Deep within the warm, moist interior of the new host, you’d slowly search for the tissue you like best – a nerve. Small, thin, like a tiny wire, you’d attach yourself to it and make a home. You’d reproduce. Your offspring would crawl, slowly, up the nerve, to bigger, thicker nerves, all humming with electricity sending and receiving signals.
Unfortunately for your host, this propagation and up-the-nervous-system progression would cause damage in its wake.
Ultimately, your descendents would reach their “promised land” in this planet: the host’s brain. There, a flurry of reproduction and associated destruction would wreak havoc on your host, and it would become rapidly ill. Like climate change, the planet you and your descendents had colonized would become uncomfortably warmer (fever), and stop repairing itself and growing (i.e. stop eating).
Your host planet would be dying, carrying you and your rabies virus babies with it. Your only chance to escape sure doom and extinction would be … to hop ship. Find another host. Another planet.
So, in addition to making the brain you inhabit sick, you would also make it – – – crazy. Aggressive. Then you’d scoot down the nerves into the host’s salivary glands, and get ready for the Big Flood. Ready, like Noah, to ride the waters to a new land. A new host.
And start all over again.
Well designed, don’t you agree?
We in Public Health traditionally say that the most successful parasites (including viruses in this global category of “parasite”) are those that don’t kill their host, but live long periods in a mutually balanced partnership. Like Herpes virus or the Tuberculosis bacterium.
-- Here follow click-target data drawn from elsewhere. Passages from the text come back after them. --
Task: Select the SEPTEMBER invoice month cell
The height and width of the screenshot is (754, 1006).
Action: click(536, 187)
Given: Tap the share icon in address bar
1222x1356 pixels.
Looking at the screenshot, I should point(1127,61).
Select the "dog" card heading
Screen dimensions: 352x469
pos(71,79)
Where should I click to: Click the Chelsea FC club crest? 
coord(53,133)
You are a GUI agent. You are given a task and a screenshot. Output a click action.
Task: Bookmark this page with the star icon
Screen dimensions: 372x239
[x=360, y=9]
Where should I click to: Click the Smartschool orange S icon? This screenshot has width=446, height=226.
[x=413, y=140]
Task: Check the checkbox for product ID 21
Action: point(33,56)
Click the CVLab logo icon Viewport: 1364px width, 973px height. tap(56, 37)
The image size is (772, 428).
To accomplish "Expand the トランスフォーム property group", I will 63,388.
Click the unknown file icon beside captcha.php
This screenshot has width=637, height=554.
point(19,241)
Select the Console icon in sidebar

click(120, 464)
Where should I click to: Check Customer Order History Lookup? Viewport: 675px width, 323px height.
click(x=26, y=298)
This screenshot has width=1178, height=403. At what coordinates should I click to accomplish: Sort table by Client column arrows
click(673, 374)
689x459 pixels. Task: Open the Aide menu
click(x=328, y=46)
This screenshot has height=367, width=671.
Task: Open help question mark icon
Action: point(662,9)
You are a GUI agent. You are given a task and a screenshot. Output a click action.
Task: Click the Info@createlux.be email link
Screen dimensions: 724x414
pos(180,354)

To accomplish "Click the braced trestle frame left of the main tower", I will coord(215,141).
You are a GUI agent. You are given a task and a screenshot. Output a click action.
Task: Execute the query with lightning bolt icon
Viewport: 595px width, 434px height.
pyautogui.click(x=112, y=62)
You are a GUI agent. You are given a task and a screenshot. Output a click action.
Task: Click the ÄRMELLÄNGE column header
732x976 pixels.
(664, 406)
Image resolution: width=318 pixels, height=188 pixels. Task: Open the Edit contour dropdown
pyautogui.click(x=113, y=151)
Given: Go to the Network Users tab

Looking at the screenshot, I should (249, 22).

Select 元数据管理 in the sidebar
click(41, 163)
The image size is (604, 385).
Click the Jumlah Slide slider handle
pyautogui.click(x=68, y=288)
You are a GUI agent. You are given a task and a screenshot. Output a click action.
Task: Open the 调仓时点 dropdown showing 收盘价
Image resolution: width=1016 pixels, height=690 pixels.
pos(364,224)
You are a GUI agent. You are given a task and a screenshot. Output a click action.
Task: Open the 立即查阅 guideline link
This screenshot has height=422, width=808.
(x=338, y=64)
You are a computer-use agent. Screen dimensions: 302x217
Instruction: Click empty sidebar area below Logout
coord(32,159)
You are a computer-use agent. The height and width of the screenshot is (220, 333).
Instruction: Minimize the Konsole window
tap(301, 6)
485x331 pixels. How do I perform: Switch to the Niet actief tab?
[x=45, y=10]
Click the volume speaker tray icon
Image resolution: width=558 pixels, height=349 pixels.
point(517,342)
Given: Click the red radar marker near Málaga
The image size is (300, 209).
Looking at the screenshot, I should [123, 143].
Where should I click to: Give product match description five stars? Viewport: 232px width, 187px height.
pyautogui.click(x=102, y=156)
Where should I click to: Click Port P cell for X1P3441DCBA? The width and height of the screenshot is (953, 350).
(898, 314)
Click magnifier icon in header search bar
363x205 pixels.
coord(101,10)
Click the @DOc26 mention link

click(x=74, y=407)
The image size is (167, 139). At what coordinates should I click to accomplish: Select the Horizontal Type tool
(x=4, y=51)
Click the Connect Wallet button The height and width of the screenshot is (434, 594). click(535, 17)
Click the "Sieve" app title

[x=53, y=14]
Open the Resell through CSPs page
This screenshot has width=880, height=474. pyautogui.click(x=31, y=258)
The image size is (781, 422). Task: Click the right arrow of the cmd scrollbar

So the Rabies virus should be viewed by those of us in Public Health as one of the most spectacular failures as “parasite” since almost no host ever survives the full-blown infection. But, with its creative answer to the problem, inducing the dying host to transfer the virus to a new, healthy host, you have to hand it to the little guy. He’s definitely watching out for himself quite effectively, at the expense of his host planet. At the expense of us.